• _TASK INSTRUCTIONS_
Every line of the listing is to be returned exactly as given.

• _MATERIAL TO PROCESS_
********
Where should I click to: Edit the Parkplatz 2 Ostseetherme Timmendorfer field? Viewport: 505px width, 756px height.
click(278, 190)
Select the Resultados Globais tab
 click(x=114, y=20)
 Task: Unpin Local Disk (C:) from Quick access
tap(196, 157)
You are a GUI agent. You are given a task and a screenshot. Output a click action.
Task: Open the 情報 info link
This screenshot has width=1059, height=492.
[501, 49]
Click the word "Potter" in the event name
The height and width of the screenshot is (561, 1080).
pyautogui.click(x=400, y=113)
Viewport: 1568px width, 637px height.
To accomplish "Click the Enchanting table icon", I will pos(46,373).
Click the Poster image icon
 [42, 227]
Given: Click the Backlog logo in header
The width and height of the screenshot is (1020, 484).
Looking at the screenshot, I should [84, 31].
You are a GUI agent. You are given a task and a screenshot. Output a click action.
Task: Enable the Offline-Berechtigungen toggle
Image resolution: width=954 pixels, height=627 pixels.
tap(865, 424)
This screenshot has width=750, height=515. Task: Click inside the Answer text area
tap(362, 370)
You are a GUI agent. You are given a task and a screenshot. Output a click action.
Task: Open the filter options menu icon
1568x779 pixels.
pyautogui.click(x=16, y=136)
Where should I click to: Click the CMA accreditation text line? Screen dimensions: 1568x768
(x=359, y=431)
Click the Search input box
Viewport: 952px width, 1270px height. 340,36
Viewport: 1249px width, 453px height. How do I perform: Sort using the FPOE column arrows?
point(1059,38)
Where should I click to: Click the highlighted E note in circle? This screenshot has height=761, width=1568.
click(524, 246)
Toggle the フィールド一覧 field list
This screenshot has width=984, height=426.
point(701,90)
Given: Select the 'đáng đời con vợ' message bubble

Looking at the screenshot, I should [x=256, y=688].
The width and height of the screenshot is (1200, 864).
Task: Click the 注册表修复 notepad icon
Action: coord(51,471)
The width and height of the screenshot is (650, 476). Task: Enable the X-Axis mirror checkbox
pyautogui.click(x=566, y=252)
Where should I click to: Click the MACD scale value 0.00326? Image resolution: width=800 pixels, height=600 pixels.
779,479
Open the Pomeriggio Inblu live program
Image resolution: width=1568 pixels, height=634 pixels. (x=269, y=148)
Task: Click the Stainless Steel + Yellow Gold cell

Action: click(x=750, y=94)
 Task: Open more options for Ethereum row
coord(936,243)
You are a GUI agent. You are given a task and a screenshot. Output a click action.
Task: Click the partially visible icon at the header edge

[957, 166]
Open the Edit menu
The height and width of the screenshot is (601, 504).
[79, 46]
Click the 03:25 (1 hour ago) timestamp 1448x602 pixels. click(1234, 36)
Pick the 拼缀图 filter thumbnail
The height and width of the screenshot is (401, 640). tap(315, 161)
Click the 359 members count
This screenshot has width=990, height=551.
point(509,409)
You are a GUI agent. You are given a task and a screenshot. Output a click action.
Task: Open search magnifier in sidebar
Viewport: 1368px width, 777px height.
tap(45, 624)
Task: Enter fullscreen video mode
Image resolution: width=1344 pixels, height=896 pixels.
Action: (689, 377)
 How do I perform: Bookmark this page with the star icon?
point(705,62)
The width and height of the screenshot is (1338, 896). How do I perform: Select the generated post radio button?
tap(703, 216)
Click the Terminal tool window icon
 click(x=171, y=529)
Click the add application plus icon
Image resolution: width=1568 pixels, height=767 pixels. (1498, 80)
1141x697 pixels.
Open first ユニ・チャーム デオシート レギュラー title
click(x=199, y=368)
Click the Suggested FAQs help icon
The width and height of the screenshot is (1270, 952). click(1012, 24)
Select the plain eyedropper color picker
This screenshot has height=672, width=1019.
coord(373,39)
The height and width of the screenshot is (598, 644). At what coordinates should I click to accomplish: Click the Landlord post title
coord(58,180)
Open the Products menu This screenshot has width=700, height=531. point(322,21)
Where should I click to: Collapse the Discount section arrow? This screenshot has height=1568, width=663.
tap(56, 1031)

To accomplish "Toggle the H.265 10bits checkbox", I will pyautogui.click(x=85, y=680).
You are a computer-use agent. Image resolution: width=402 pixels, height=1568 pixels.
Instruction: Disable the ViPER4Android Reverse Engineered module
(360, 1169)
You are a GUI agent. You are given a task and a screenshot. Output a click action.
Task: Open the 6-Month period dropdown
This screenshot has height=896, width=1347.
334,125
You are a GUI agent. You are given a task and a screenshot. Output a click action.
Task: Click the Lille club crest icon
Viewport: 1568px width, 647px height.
********
• _ANSWER SECTION_
Where should I click to: Edit the Parkplatz 2 Ostseetherme Timmendorfer field? Viewport: 505px width, 756px height.
click(278, 190)
Select the Resultados Globais tab
 click(x=114, y=20)
 Task: Unpin Local Disk (C:) from Quick access
tap(196, 157)
You are a GUI agent. You are given a task and a screenshot. Output a click action.
Task: Open the 情報 info link
This screenshot has width=1059, height=492.
[501, 49]
Click the word "Potter" in the event name
The height and width of the screenshot is (561, 1080).
pyautogui.click(x=400, y=113)
Viewport: 1568px width, 637px height.
To accomplish "Click the Enchanting table icon", I will pos(46,373).
Click the Poster image icon
 [42, 227]
Given: Click the Backlog logo in header
The width and height of the screenshot is (1020, 484).
Looking at the screenshot, I should [84, 31].
You are a GUI agent. You are given a task and a screenshot. Output a click action.
Task: Enable the Offline-Berechtigungen toggle
Image resolution: width=954 pixels, height=627 pixels.
tap(865, 424)
This screenshot has width=750, height=515. Task: Click inside the Answer text area
tap(362, 370)
You are a GUI agent. You are given a task and a screenshot. Output a click action.
Task: Open the filter options menu icon
1568x779 pixels.
pyautogui.click(x=16, y=136)
Where should I click to: Click the CMA accreditation text line? Screen dimensions: 1568x768
(x=359, y=431)
Click the Search input box
Viewport: 952px width, 1270px height. 340,36
Viewport: 1249px width, 453px height. How do I perform: Sort using the FPOE column arrows?
point(1059,38)
Where should I click to: Click the highlighted E note in circle? This screenshot has height=761, width=1568.
click(524, 246)
Toggle the フィールド一覧 field list
This screenshot has width=984, height=426.
point(701,90)
Given: Select the 'đáng đời con vợ' message bubble

Looking at the screenshot, I should [x=256, y=688].
The width and height of the screenshot is (1200, 864).
Task: Click the 注册表修复 notepad icon
Action: coord(51,471)
The width and height of the screenshot is (650, 476). Task: Enable the X-Axis mirror checkbox
pyautogui.click(x=566, y=252)
Where should I click to: Click the MACD scale value 0.00326? Image resolution: width=800 pixels, height=600 pixels.
779,479
Open the Pomeriggio Inblu live program
Image resolution: width=1568 pixels, height=634 pixels. (x=269, y=148)
Task: Click the Stainless Steel + Yellow Gold cell

Action: click(x=750, y=94)
 Task: Open more options for Ethereum row
coord(936,243)
You are a GUI agent. You are given a task and a screenshot. Output a click action.
Task: Click the partially visible icon at the header edge

[957, 166]
Open the Edit menu
The height and width of the screenshot is (601, 504).
[79, 46]
Click the 03:25 (1 hour ago) timestamp 1448x602 pixels. click(1234, 36)
Pick the 拼缀图 filter thumbnail
The height and width of the screenshot is (401, 640). tap(315, 161)
Click the 359 members count
This screenshot has width=990, height=551.
point(509,409)
You are a GUI agent. You are given a task and a screenshot. Output a click action.
Task: Open search magnifier in sidebar
Viewport: 1368px width, 777px height.
tap(45, 624)
Task: Enter fullscreen video mode
Image resolution: width=1344 pixels, height=896 pixels.
Action: (689, 377)
 How do I perform: Bookmark this page with the star icon?
point(705,62)
The width and height of the screenshot is (1338, 896). How do I perform: Select the generated post radio button?
tap(703, 216)
Click the Terminal tool window icon
 click(x=171, y=529)
Click the add application plus icon
Image resolution: width=1568 pixels, height=767 pixels. (1498, 80)
1141x697 pixels.
Open first ユニ・チャーム デオシート レギュラー title
click(x=199, y=368)
Click the Suggested FAQs help icon
The width and height of the screenshot is (1270, 952). click(1012, 24)
Select the plain eyedropper color picker
This screenshot has height=672, width=1019.
coord(373,39)
The height and width of the screenshot is (598, 644). At what coordinates should I click to accomplish: Click the Landlord post title
coord(58,180)
Open the Products menu This screenshot has width=700, height=531. point(322,21)
Where should I click to: Collapse the Discount section arrow? This screenshot has height=1568, width=663.
tap(56, 1031)

To accomplish "Toggle the H.265 10bits checkbox", I will pyautogui.click(x=85, y=680).
You are a computer-use agent. Image resolution: width=402 pixels, height=1568 pixels.
Instruction: Disable the ViPER4Android Reverse Engineered module
(360, 1169)
You are a GUI agent. You are given a task and a screenshot. Output a click action.
Task: Open the 6-Month period dropdown
This screenshot has height=896, width=1347.
334,125
You are a GUI agent. You are given a task and a screenshot. Output a click action.
Task: Click the Lille club crest icon
Viewport: 1568px width, 647px height.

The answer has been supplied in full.